The interfacility transport team should examine the patient with particular attention to the insertion site, as well as to the extremity distal to the site. The insertion site should be examined for bleeding or protruding balloon. The catheter tubing should be examined for any blood or blood flecks, and for kinking. The limb should be examined for signs of ischemia. Any problems must be corrected before transport. Fresh ECG leads should be applied to the patient. The referring hospital balloon pump should not be disconnected or shut off until the transport pump is connected and tested. The transport balloon pump should be plugged into an outlet during this time and not run on battery power. The pump should also be plugged into the aircraft or ambulance power inverter during transport. Pure battery operation should be used only to transport the patient from the vehicle to the in‐hospital destination. Special caution must be taken when transferring a patient from one model of IABP to another. There may be a difference in the balloon size, and an adapter may be needed to connect a “Brand A” catheter to a “Brand B” IABP. The balloon size should be noted and adjusted on the pump if necessary.

In the event of cardiac arrest, the IABP will lose all trigger modes, give a “Trigger Arrest” alarm, and then stop counterpulsation. If not addressed, this could result in a thrombus formation.
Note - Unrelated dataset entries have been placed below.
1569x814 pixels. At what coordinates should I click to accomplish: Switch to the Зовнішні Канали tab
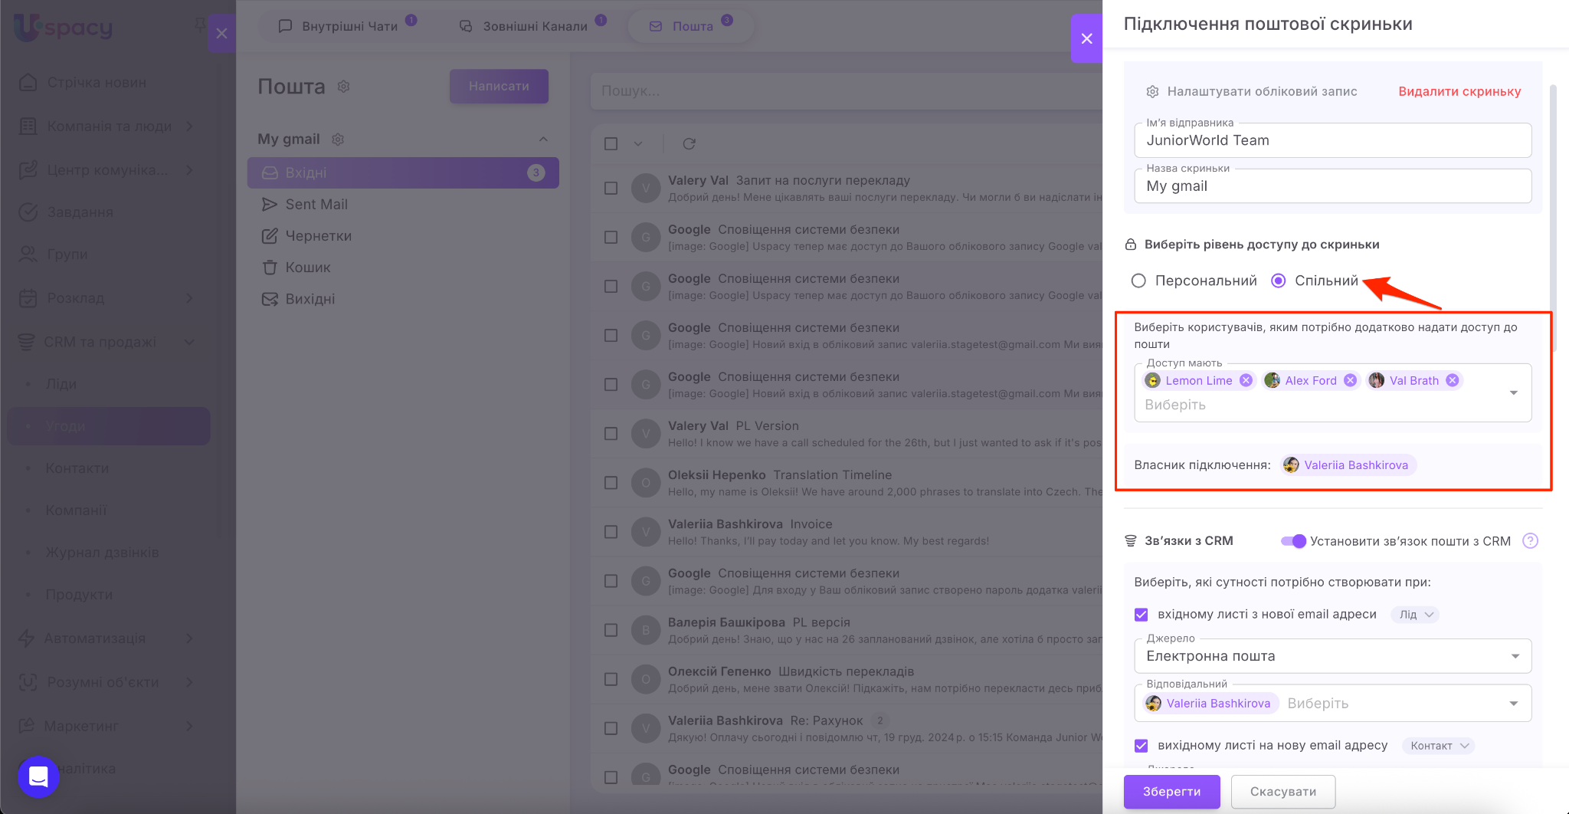coord(534,26)
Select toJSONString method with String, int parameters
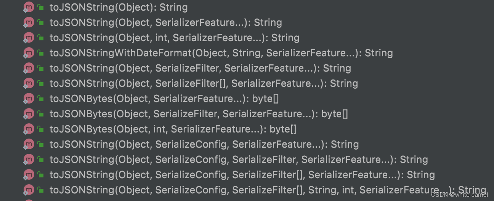The image size is (494, 201). coord(268,190)
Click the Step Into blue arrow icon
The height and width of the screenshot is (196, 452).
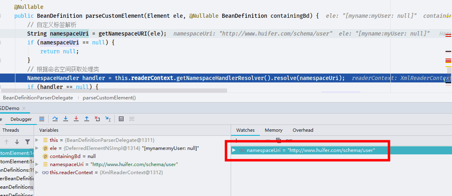click(x=66, y=119)
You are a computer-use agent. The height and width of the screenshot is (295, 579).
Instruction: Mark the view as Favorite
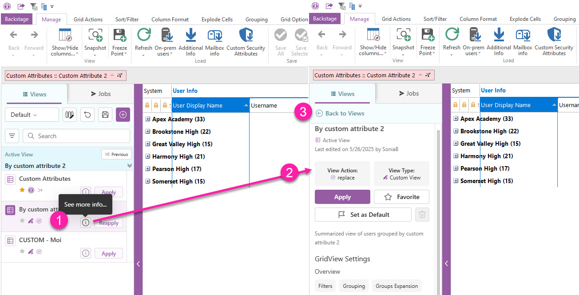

When CPR is initiated, the IABP should be switched to “Arterial Trigger.” Effective CPR should allow the IABP to function from the arterial pressures. In the event that arterial pressures are not sufficient, the IABP should be switched to an internal trigger. This last resort tactic provides asynchronous counterpulsation and helps prevent clot formation. “Internal Trigger” mode should be stopped if there is a return of circulation and the ECG or arterial pressure mode is restarted [3].

In the event of IABP failure during transport, a large Luer‐lock syringe should be attached to the quick connector to aspirate the balloon for blood. If there is blood, then the balloon has lost integrity. Injection of anything into it will result in an aortic arterial injection. If no blood is found, use air to inflate the balloon to the volume capacity of the balloon. Then quickly aspirate the air and deflate the balloon. Repeat four to five times every 5 to 10 minutes to reduce the likelihood of thrombus formation until the pump can be repaired or replaced [2].